Картагаев пожал плечами.
– Кого-нибудь убил, обокрал? – спросил Шуман, – впрочем, я отчасти догадываюсь, я кое-что слыхал, он дает свои деньги инженерам-подрядчикам и участвует в прибылях.
– Ну, а насчет бумаг?
– Все это глупости: он лучше тебя знает толк в бумагах. Он просто хочет женить свою дочку на тебе и таким путем показывает тебе свое состояние.
– Его дочь очень симпатичная…
– И ты, конечно, уже не прочь жениться?
– Я не женюсь, потому что решил никогда не жениться…
– И самое лучшее, что ты мог бы сделать и чего, конечно, не сделаешь. Десять раз женишься…
– И по закону можно только три всего…
– Ну, закон… – махнул рукой Шуман.
– Все-таки что ж мне ему сказать насчет бумаг?
– Насчет бумаг? Много хороших есть бумаг: Брянские. Ты вот что ему посоветуй – Харьковского строительного общества. Это новое дело и обещает очень много.
– Отлично!
На другой день Карташев так и сообщил Онуфриеву. Тем и кончился разговор у них о деньгах, и так больше и не был Карташев в гостях у Онуфриева, если не считать его визит тогда только за деньгами для троек.
Все это быстро вспомнилось теперь Карташеву, когда он шел по улице в свою кухмистерскую.

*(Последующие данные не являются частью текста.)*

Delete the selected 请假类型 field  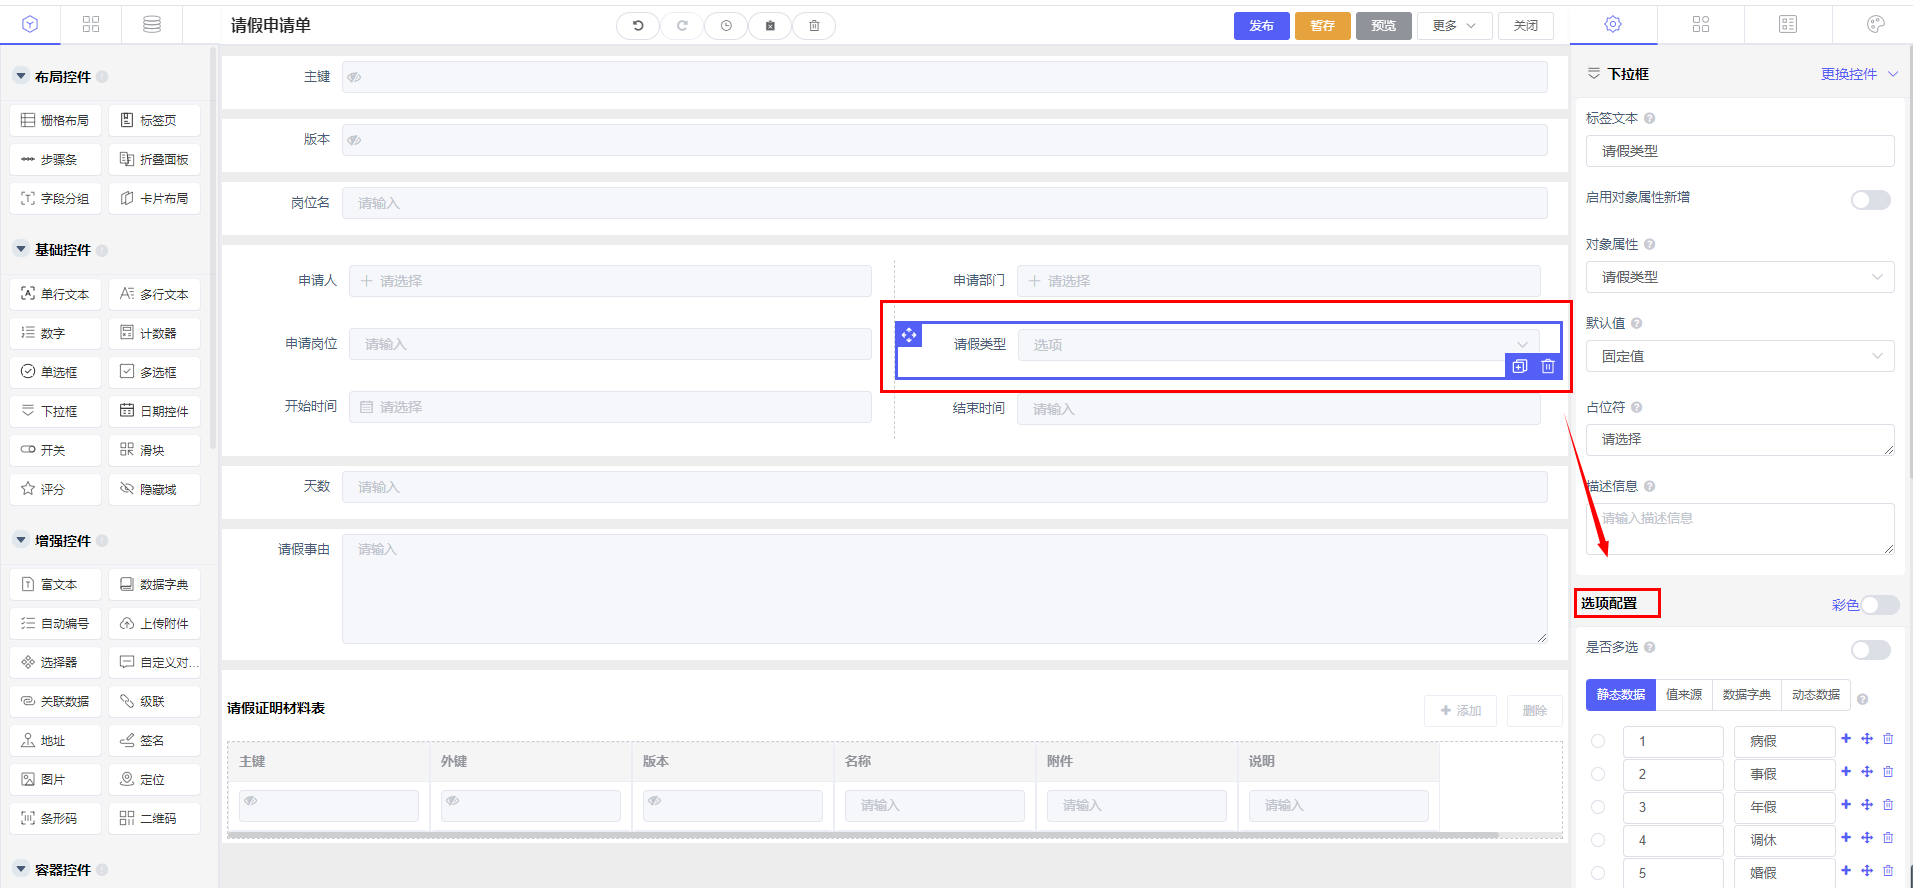pos(1548,366)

Время было еще раннее, и в кухмистерской, кроме одного молодого студента, никого не было. Студент усердно читал какую-то книгу и ел, или, вернее, пожирал ломти серого ароматного хлеба в ожидании, пока подадут обед.
Все так же стояли белые столы, и каждый стол принадлежал другой девушке. В дверях появилась Ефросинья. То же светлое накрахмаленное платье, черная бархатка на шее.
– Сегодня рано пришли.
Карташев сегодня как-то ближе вгляделся в Ефросинью и с грустью заметил следы времени на ее лице: как-то уменьшилось лицо, выдвинулся подбородок, сморщилась и сбежалась местами кожа, и не белизну шеи, а желтизну ее подчеркивала уже бархатка.

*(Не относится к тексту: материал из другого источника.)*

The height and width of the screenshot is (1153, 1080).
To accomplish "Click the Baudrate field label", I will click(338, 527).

Пять лет назад это была свежая, еще красивая женщина. И резче подчеркивалась эта перемена, потому что в раскрытые окна смотрел ясный майский день, радостный, молодой, ленивый.
– Как поживает ваша дочка?
Точно кто дернул за невидимый шнурок, и лицо Ефросиньи сбежалось так, что слезы вот-вот готовы были брызнуть из глаз. Она только махнула безнадежно рукой и ушла за новым блюдом. Умерла, что-нибудь случилось? Карташев не решился больше спрашивать.
Когда он кончил, народу набралось уже много. Все это были молодые, незнакомые, чужие. Теперь уже совсем чужие. Ефросинья кивнула ему головой и равнодушно бросила:
– Прощайте.
Да, все это чужое уже.
II
Карташев пришел домой и лег спать.
– Агаша, будите меня в пять часов. Крепко только будите, а то я две ночи не спал и легко и до завтра просплю, а мне необходимо…
Отдав это распоряжение, Карташев с удовольствием вытянулся на кровати.
Кончена одна часть жизни. Странная, кочевая изо дня в день жизнь. Только бы сегодня как-нибудь.
И сколько ни пробовал Карташев выбиться из этого сегодня, как-нибудь наладиться, так ничего никогда не выходило из этого. Жизнь точно в гостинице, куда приехал на несколько дней. И так шесть лет день за днем. Что сделано?